October 6, 1999

I just finished reading “The Smurfette Principle.”    This is my honest opinion, and it probably varies greatly from those of other women.    But I don’t see what all the fuss is about!  We’re talking about cartoons and kid’s shows and “Sesame Street.” 

Sure, at some point, I agree; we should stop giving kids the message that girls are inferior.  It’s sad to think that this far into the century (and on the brink of a new one), young boys still learn to think of themselves as superior.  It is seen on the playground, where girls play on the swings and guys play soccer.  When I was a child I wanted to be a nurse.  Be a doctor?  Girls weren’t doctors.

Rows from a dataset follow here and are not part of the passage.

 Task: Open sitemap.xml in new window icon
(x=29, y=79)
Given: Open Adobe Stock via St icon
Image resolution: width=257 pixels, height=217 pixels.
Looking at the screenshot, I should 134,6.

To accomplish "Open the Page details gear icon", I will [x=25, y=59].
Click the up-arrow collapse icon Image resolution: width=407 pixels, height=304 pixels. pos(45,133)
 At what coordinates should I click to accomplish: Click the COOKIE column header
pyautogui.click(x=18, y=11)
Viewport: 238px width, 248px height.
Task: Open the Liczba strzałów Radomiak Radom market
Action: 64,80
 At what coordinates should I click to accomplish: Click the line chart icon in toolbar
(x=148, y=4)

This mentality is wrong, probably not healthy, and needs to be fixed.  Cartoons may be the place to start.  But honestly, if we are too busy criticizing films and books and reviews for what they are not, we will miss what they are.  I never noticed that Dr. Suess books only had guy characters.  I never realized most adventure books had guys.  And as a child, I never got the impression that girls were inferior to guys from the media.

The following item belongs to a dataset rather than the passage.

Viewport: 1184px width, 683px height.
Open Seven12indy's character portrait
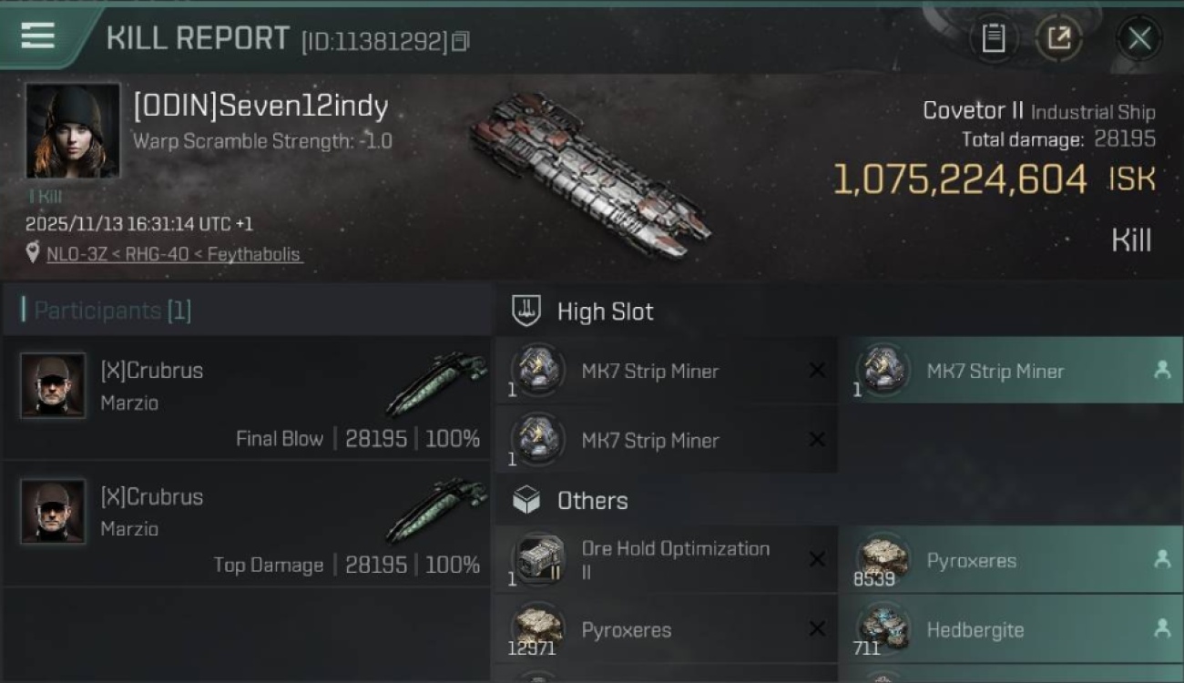pos(73,131)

Where did this impression come from, then?  I’m not really sure.  From my parents, perhaps.  From the fact that every teacher I had in elementary school was female.  Not from the media.  Children are smart.  Nobody has to write out for them the way the world works today; they instinctively pick it up.

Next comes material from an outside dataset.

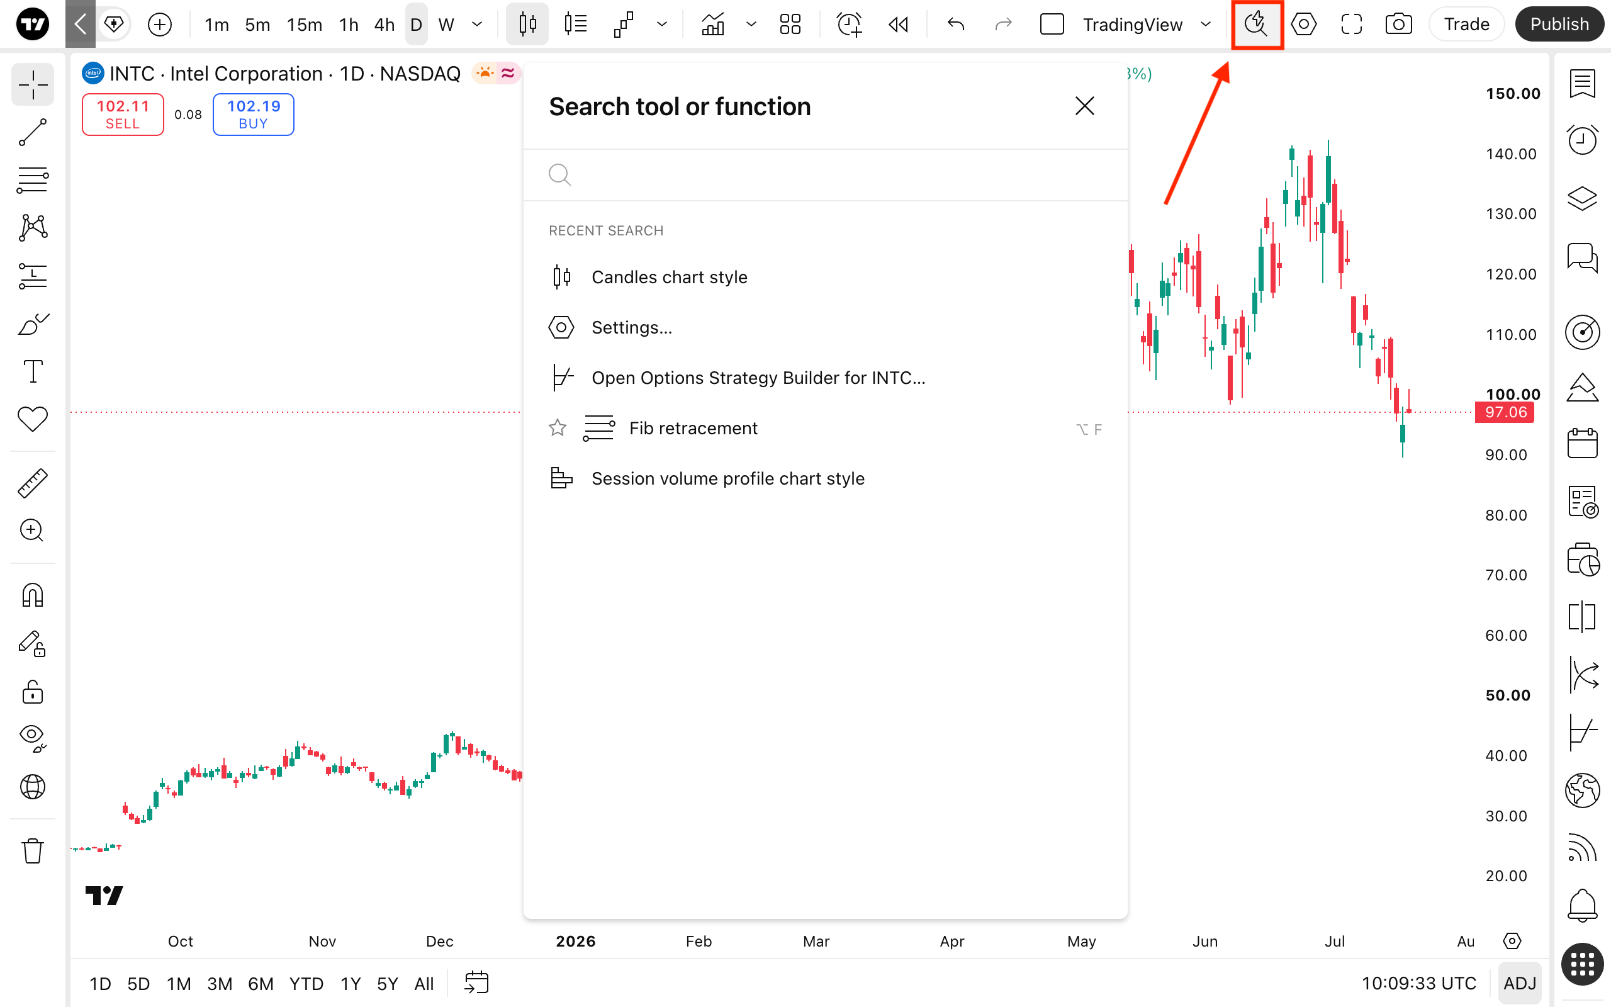Toggle ADJ adjusted data button
The height and width of the screenshot is (1007, 1611).
[1520, 983]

Thus, the answer to fixing it is not in picking apart innocent children’s literature.  It is to fix our society.  If we change our own mindset, the books will change, the movies will change, the muppets will become multi-gender.  But it doesn't work the other way around.  If we try and fix it backwards, we’ll be working on the same problem for a much longer time.  The correction must come from within us all, individually.